Free vibrations

Consider a harmonic oscillator with viscous damping (i.e. the damping is proportional to the velocity $\partial u/\partial t$).


Making usage of Newton's 2nd law, we can write the equation of motion as:

\[ \displaystyle{ m\frac{\partial^{2}u(t)}{\partial t^{2}}) + c\frac{\partial u(t)}{\partial t} + ku(t) = 0 } \]

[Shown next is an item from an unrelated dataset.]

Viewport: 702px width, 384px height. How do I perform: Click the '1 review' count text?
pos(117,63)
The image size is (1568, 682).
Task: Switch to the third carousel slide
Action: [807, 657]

In the case of a harmonic time dependence (of the form $e^{rt}$), the characteristic equation is:

\[ m r^2 + c r + k = 0 \]

The two solutions of this characteristic equation are:

\[ r_{1,2} = -\displaystyle{\frac{c}{2m}} \pm \displaystyle{\frac{\sqrt{c^2-4km}}{2m}} \]

Introducing the terms:

Term Definition
$\omega_{0}^{2} = \displaystyle{\frac{k}{m}}$ Natural pulsation of the undamped system
$c_{cr} = 2\sqrt{km} = 2m\omega_0$ Critical damping
$\xi = \frac{c}{c_{cr}} = \displaystyle{\frac{c}{2m\omega_0}}$ Viscous damping factor

the equation of motion can be rewritten as:

\[ \displaystyle{\frac{\partial^{2}u}{\partial t^{2}}} + 2\omega_0 \xi \displaystyle{\frac{\partial u}{\partial t}} + \omega_{0}^{2} u = 0 \]

The general solution for this linear, homogeneous, with constants coefficients differential equation is (see page Solution to the undamped 1D harmonic oscillator):

\[ u(t) = A e^{r_1 t} + B e^{r_2 t} \]

where $A$ and $B$ are two constants which can be determined from initial conditions.